====== Dataset entries ======

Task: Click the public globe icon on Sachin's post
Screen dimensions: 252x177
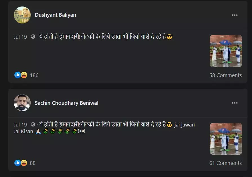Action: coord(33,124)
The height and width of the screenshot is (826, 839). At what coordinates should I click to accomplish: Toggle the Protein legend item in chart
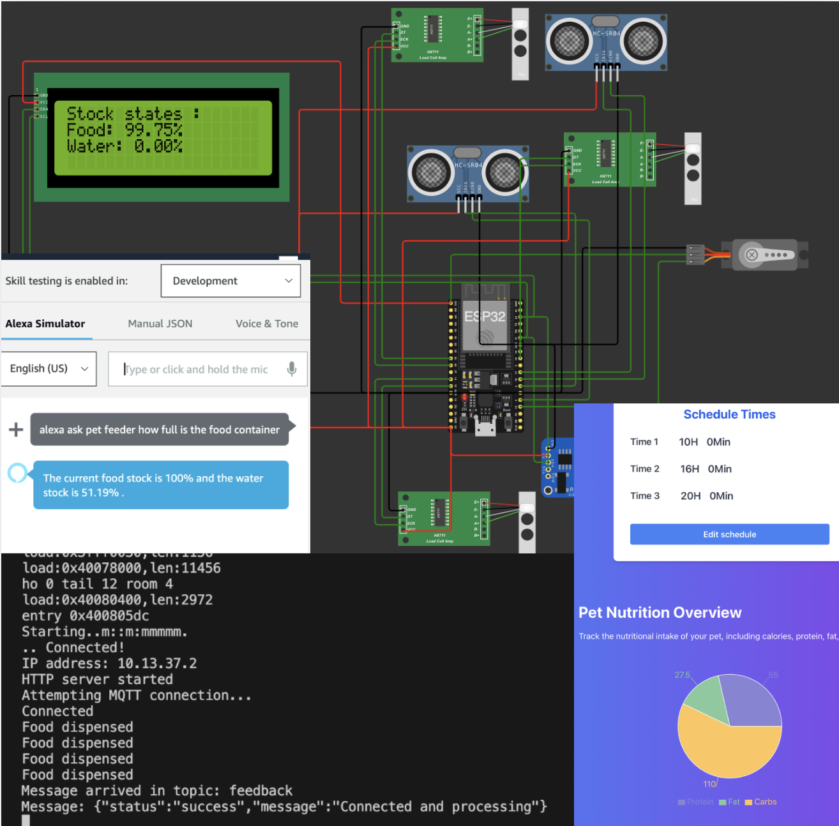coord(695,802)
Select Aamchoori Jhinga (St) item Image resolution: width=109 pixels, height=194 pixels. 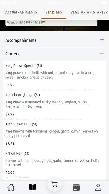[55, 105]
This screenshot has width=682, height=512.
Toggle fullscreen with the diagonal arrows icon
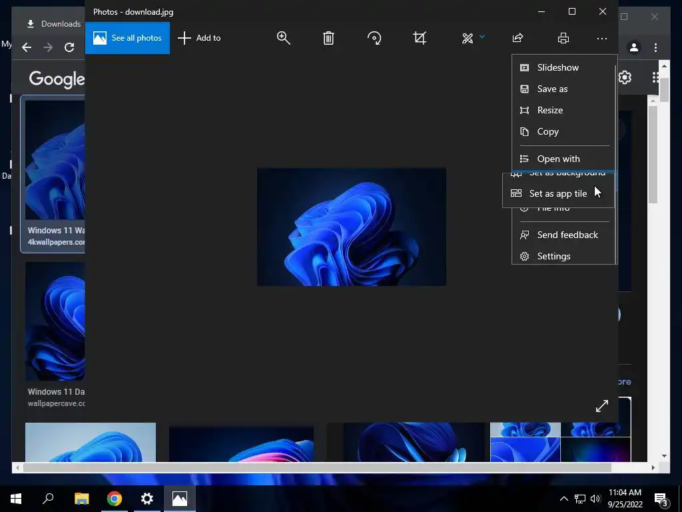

======

→ Aim of the task
Find the line holding "This screenshot has width=682, height=512." in the data above. Retype it and every later line exactly, through the end, but not the pictures.

→ Task result
This screenshot has width=682, height=512.
Toggle fullscreen with the diagonal arrows icon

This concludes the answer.